Although Sennacherib came boasting of his glories and triumphs, and that Jerusalem was just going to be another victory to add to his list of victories, it was he, instead, who went home with a major defeat: 185,000 of his troop was killed by one angel in one evening. And why did this happen? Because Sennacherib insulted and blasphemed the holiness of God.
GOD IS UNIQUELY HOLY
God is “distinct, separate, other than, transcendent” from the things of this world. There is no one like Him. His holiness is unlike anyone’s or anything in this world, in this galaxy, or even in the universe, or in all of creation, whether in this physical universe or in the spiritual realm.

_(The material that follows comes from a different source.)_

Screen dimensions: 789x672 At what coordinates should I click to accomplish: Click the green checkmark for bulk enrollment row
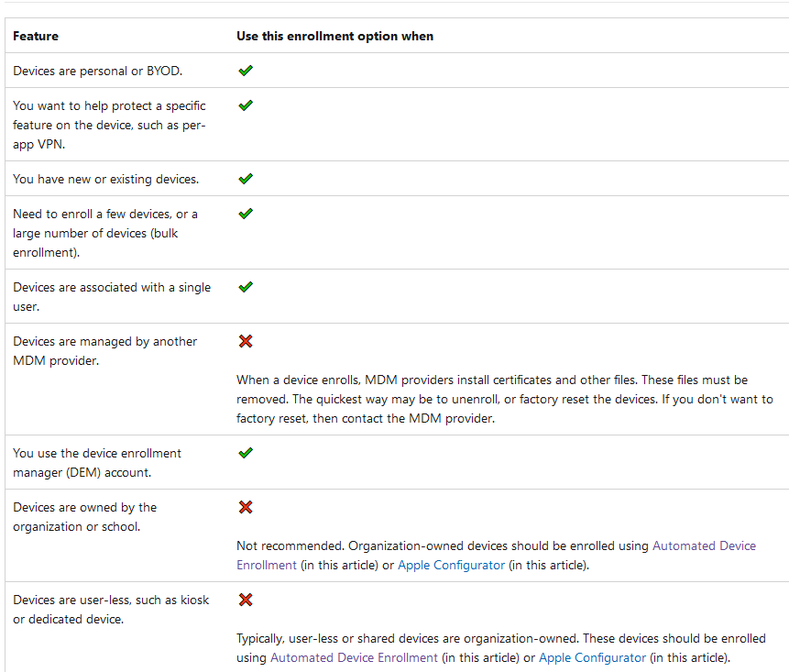245,214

He exists outside of time, space, and matter. He is not confined as we are to these things, because He created them, and the Creator is always greater than the creation. God can view the past, the present, and the future all at the same time. To Him, time is ever present, and therefore, He is the great “I AM.” He created all things merely by speaking them into existence. There was no conflict or struggle in bringing them into existence; He merely spoke the word, and they came into being. For example, in Genesis 1, we read,
In the beginning God created the heavens and the earth. And the earth was without form, and void, and darkness was upon the face of the deep. And the Spirit of God moved upon the face of the waters. And God said, “Let there be light,” and there was light. And God saw the light, that it was good: and God divided the light from the darkness. And God called the light Day, and the darkness He called “Night.” And the evening and the morning were the first day. (Genesis 1:1-5)

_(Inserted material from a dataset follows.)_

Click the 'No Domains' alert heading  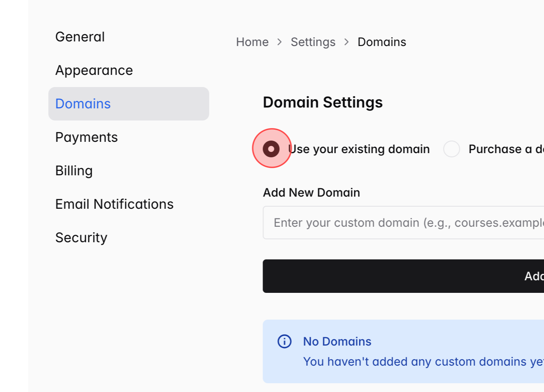337,341
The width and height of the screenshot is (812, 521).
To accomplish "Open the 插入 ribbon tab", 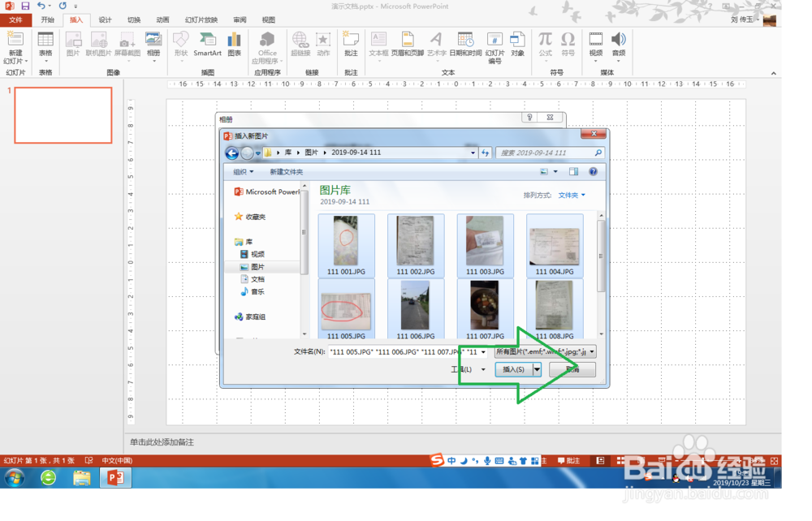I will point(76,20).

And just as God created all things by speaking them into existence, we know if God speaks something, we know that it will happen. Because God tells us in the Bible,
For My thoughts are not your thoughts, Neither are your ways My ways, says the LORD. For as the heavens are higher than the earth, so are My ways higher than your ways, and My thoughts than your thoughts. For as the rain comes down, and the snow from heaven, and returns not thither, but waters the earth, and makes it bring forth and bud, that it may give seed to the sower, and bread to the eater: so shall My word be that goes forth out of My mouth: It shall not return to Me void, but it shall accomplish that which I please, and it shall prosper in the thing whereto I send it. (Isaiah 55:8-11)
God is holy, and because God is holy, His words and ways are likewise holy. It is not His deeds that make Him holy, rather He is holy, and as a result, all that He says and does is also holy. We need to return to a biblical view of God, a clear view of the holiness and majesty of God. And when we do, we will begin to see the move of God within our churches once more.